Als Guillaume Soro im Oktober 2002 als Generalsekretär der ivorischen Rebellenbewegung MPCI (Patriotische Bewegung der Elfenbeinküste) auftauchte, sorgte das für Verblüffung: Früher war er ein Mitstreiter von Staatschef Laurent Gbagbo gewesen, den „seine“ Rebellen jetzt bekämpften. Und eigentlich waren die MPCI-Rebellen, die im Vormonat die Nordhälfte der Elfenbeinküste unter ihre Kontrolle gebracht hatten, alle Militärs. Nun tauchte plötzlich als ihr Chef ein exilierter radikaler Studentenführer aus dem Nichts auf. Knapp 5 Jahre später wurde Soro nun Premierminister. Ostern bildete er seine neue Regierung.

Die politische Karriere des 1972 geborenen Soro begann im Umfeld Gbagbos, in der radikalen Untergrundopposition zum Regime des ersten ivorischen Präsidenten Felix Houphouët-Boigny. Gbagbo leitete in den 90er-Jahren die Oppositionspartei FPI (Ivorische Volksfront), Soro führte 1995–98 die Studentenvereinigung Fesci (Schüler- und Studentenbund der Elfenbeinküste). Beide träumten von einer freien, sozialistischen Elfenbeinküste und wurden gemeinsam verfolgt.

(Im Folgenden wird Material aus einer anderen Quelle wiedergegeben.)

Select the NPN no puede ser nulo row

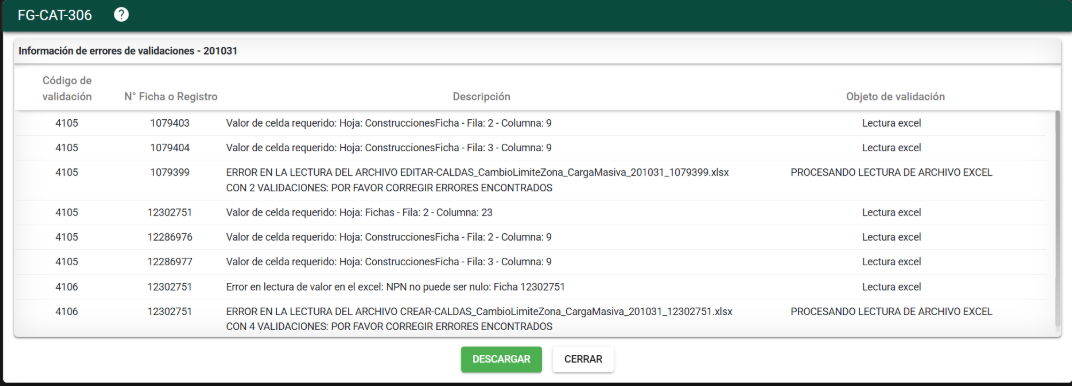[x=531, y=287]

Aber in den politischen Wirren der 90er-Jahre neigten viele Radikale zum Traum der ethnischen Reinheit im Vielvölkerstaat Elfenbeinküste: Nur wenn sie unter sich blieben, könnten die „richtigen“ Ivorer frei sein. Soro war dagegen, er verlor, die Fesci spaltete sich. Gbagbo hingegen führte seine FPI auf den Pfad der ethnischen Politik und blieb obenauf. 2000 gewann er eine Wahl, zu der die meisten anderen Oppositionellen nicht zugelassen waren, und betrieb danach die ethnische Ausgrenzung seiner Gegner.

Der Nordivorer Soro floh Anfang 2001 nach Burkina Faso, als angeblicher Drahtzieher eines Militärputschversuchs. Als Freund der mitverdächtigten Militärs kehrte er 2002 in die Elfenbeinküste zurück, als diese in den Aufstand traten. Die Generäle der MPCI brauchten ihn als bekanntes politisches Gesicht. Als 30-Jähriger mutierte er plötzlich zu einem etablierten Politiker mit zusehends fettem Bauch.

Burkina Faso sorgte dieses Jahr dafür, dass Soro und Gbagbo Frieden schlossen. Bei Direktverhandlungen vereinbarten die beiden im März einen Zeitplan für freie Wahlen, Auflösung der Bürgerkriegsarmeen und Wiedervereinigung des Landes. Logischerweise wurde der Rebell dann letzte Woche auch die Nummer zwei des Staates. In Soros neuem Kabinett dominieren jetzt seine und Gbagbos Parteigänger. Nicht ohne Sinn für Ironie: Ein Freund Gbagbos wird Verteidigungsminister, der wichtigste Mitstreiter Soros wird Minister für Kriegsopfer. Auch so kann man Versöhnung ausdrücken.